What your customers want and how they think

What your customers want and how they think

Deeply understanding your customers helps you run your business well. Surveys, conversations and statistics all play a part. Together these tools help you get to know your customers, including what they need, how they decide to buy, and how much profit they bring to your business.

Gathering all this information helps you:

  • create products and services your customers will want to buy
  • promote effectively to the right people.

How to gain customer insights

Small businesses often have direct contact with customers, which is a good start. You can learn a lot from informal interactions. For example, you might hear what regular customers worry about and spot any trends early. But properly planned research is the best way to build your insights — especially if your business involves little or no face-to-face customer contact.

After learning about people’s preferences, pain points and behaviour, the next step is to sort customers into groups. This helps you identify a target group and serve them effectively.

Surveys

Surveys are one way to find out about current and future customers. You can ask a wide range of questions, eg:

  • what they want
  • how they learned about your business
  • what they like about you
  • what other businesses, products or services they consider alongside yours.

Start by deciding who you’d want to participate in your survey. For example, you might research existing customers or potential customers, and focus on a particular age range, location, or set of interests. Think about how you can:

  • reach survey participants, eg contact details for current customers or social media adverts
  • encourage people to complete your survey
  • make sure they represent the whole group you want to hear from.

Some businesses carry out short surveys at the point of sale. This data can help identify best-sellers, so you can improve the customer experience of that product. Or it might show what people look for in the market, helping you make better decisions on product selection or stock levels.

You can ask questions face-to-face at the sales desk if your business model allows. If your customers buy online, build questions into the buying process, eg a post-purchase feedback form. Keep it brief, so you don't take up a lot of your customers time.

Observations

Beyond asking questions, observing customers can tell you even more about how they behave. You can learn about their lifestyles and buying patterns, about cultural trends, and factors that affect buying behaviour. Examples include asking how your product fits their daily routine, or checking if people use your product differently from how you intended. Try showing customers a new product or idea and see how they react.
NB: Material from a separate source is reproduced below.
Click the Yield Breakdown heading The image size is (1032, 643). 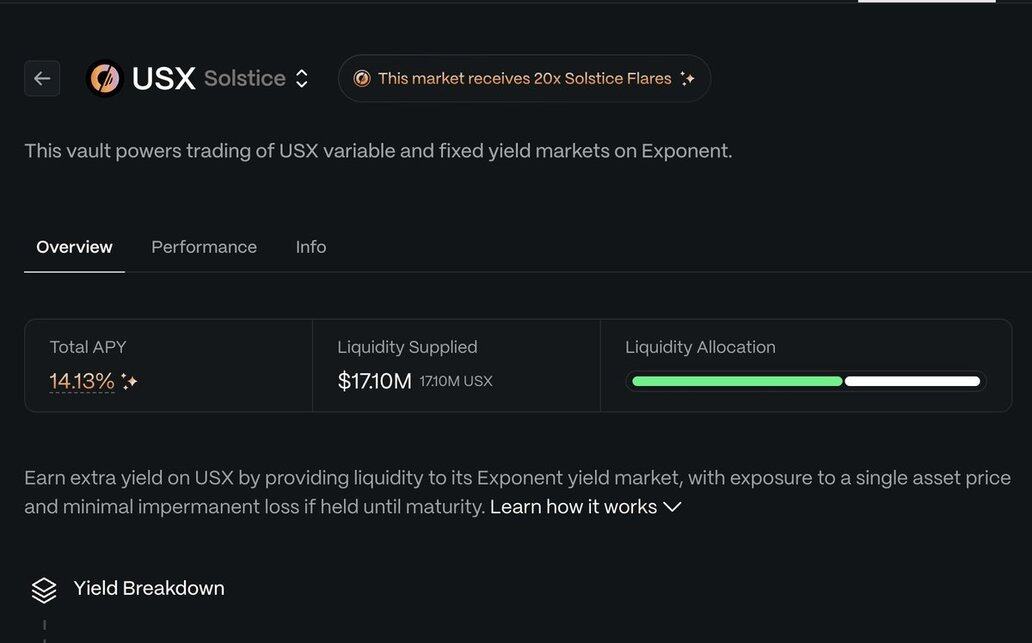tap(149, 588)
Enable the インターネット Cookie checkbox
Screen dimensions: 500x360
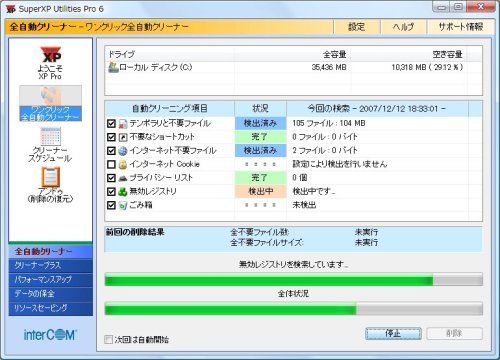click(x=111, y=164)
Whichever method you use, make sure people understand what information you’re collecting and how you will use it.

Another option is to observe customers in different settings:

  • on-site where they buy, eg offer free supermarket tastings to observe reactions and ask questions
  • in a group of friends, interviewing them informally and observing what they say and do
  • online, eg asking people to complete tasks or record their opinions or behaviour over time
  • home visits to observe their daily life and ask questions in a comfortable setting.

Businesses often offer a reward to encourage customers to take part in research. For example, a discount, free product or gift voucher to thank them for their time.

Insights from existing data

Existing data on buying behaviour from trusted sources can tell you a lot about potential customers, where they buy, and market size. Reports and statistics can also show trends, eg:

  • what proportion of people research and buy your type of product online
  • what new product features are popular in your market
  • which customers value your existing product features the most
  • how regulations or economic conditions could affect your customers.

For example, a business offering a face-to-face advice to small tech businesses might seek out statistics on:

  • how the IT industry is growing
  • what proportion of businesses fit the target size
  • where to be based to best serve potential customers.
“I want to understand the meaning of your experience, to walk in your shoes, to feel things as you feel them” ― US anthropologist James P Spradley

“I want to understand the meaning of your experience, to walk in your shoes, to feel things as you feel them” ― US anthropologist James P Spradley

Business experts increasingly recommend ethnographic research methods traditionally used by anthropologists. Studying customers in detail helps businesses gain deep understanding of what matters to them.

Group and target your customers

Whatever methods you use to research your customers, you’ll find different ways to group people and their preferences. The next step is to set a strategy to cater to their needs.

If you want to cater to as many people as possible, you still need to identify how your customers could be segmented. You might need different strategies for each segment. For example, different social media channels for customers aged 15 to 30 vs those aged 45+.

Build up your strategy in three steps:

  • Segmentation: divide customers into groups with similar preferences and needs, eg by age, location, lifestyle, or buying behaviour.
  • Targeting: identify which segments bring most value to your business, and decide which segments to focus on.
  • Positioning: create a product your target segment cares about. Find the price they’re willing to pay. Promote the benefits they are most likely to care about.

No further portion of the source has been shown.